Maybe there is more you can do by e.g. using screen 12, or by placing the data in memory in clever structures, or by using the ‘transparent’ versions of the operators, or by storing data in screen 5 and reading it in screen 6…? Maarten (ter Huurne) mentioned that you can color the area between two white dots on a black background by doing an XOR copy one pixel to the left, those kinds of techniques are interesting applications.

I was thinking about my Tiger Tree Hash implementation, which does a lot of 64-bit operations which are relatively slow and the VDP could easily apply them to 8 bytes in one go, with carry-over. But I would also need additions/subtracts and odd-bits shifts, and TTH is not very easily parallelisable (iirc), so I would need to move a lot of data back and forth between the CPU, which very likely causes too much overhead for GPGPU to be useful there.

So, any thoughts?

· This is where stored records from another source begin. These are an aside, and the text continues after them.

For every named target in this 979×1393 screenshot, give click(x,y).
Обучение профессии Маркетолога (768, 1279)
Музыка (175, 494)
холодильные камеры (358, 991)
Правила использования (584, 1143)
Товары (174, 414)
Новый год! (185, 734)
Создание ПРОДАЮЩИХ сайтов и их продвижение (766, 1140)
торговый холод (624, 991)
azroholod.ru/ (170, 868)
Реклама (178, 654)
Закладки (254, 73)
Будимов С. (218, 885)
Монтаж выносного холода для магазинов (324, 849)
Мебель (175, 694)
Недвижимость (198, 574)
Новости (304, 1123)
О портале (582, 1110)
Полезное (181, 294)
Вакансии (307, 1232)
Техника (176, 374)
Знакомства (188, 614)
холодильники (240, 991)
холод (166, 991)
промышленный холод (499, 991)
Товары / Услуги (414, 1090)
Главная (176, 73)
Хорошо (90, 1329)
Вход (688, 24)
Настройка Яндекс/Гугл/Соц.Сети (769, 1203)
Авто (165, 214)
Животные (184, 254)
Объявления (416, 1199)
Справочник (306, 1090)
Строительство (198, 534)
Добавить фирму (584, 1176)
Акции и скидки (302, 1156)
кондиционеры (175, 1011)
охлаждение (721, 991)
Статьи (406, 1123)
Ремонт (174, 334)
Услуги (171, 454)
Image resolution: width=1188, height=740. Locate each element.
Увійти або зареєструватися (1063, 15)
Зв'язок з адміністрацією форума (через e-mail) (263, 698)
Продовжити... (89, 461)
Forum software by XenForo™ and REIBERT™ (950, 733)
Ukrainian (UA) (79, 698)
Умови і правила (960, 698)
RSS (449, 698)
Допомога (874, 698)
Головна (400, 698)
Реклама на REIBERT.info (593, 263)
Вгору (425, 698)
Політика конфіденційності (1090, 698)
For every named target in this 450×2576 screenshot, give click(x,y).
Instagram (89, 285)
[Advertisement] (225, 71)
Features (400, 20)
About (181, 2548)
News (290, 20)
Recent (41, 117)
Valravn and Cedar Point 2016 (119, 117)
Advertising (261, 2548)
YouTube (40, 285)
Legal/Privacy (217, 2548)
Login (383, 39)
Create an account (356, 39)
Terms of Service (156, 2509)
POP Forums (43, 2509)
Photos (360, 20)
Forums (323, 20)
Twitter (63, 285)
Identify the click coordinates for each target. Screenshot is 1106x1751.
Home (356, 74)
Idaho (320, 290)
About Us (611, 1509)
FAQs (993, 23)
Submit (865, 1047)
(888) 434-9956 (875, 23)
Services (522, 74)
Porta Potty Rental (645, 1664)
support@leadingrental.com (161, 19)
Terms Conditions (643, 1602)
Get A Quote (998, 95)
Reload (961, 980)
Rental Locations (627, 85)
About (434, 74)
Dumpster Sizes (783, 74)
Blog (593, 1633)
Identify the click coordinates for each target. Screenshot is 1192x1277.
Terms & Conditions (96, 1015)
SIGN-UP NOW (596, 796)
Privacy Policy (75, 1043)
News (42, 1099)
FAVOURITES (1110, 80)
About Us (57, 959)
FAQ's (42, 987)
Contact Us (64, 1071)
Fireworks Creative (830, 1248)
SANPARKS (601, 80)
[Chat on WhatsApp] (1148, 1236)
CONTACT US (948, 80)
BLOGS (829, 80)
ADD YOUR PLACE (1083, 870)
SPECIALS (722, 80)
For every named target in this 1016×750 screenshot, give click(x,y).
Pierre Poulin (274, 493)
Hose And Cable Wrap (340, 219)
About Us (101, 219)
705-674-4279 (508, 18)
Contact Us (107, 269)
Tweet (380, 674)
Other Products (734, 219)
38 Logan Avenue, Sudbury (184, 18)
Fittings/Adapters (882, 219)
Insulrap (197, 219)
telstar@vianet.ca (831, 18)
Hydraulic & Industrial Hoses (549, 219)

Other types of calculations the VDP (or another MSX chip) can do, perhaps with clever combinations of these? And any applications for this? Certain kinds of hashes (CRC?), bitmap conversion, certain 3D calculations, folding@home, mp3 decoding :)?

Grauw

Comments

Question by AR at 2008-09-29 22:01

Can you show in detail some algorithm or operation realized using the VDP ?

Re: Question by Grauw at 2008-12-21 03:08

Well, that’s basically what I’m asking the reader :). It’s powerful, but of course also limited in what it can do.

But for example, the AES encryption algorithm consists of four basic steps that are applied several times:

  • SubBytes (table lookup)
  • ShiftRows (byte shift)
  • MixColumns (byte multiplication)
  • AddRoundKey (xor)

Of these four steps, the ShiftRows and AddRoundKey steps can be done by the VDP on its own. And the other two can probably be done by manipulating the address register during a copy command (HMMC, LMMC, LMCM), but that does of course require involve the CPU

Only thing I do not know is whether AES codes bytes sequentially or can be done in parallel. In other words, whether you can decode several ‘blocks’ in one go (which would be very fast), or whether each block depends on the block before it (which would need to involve the CPU for every step).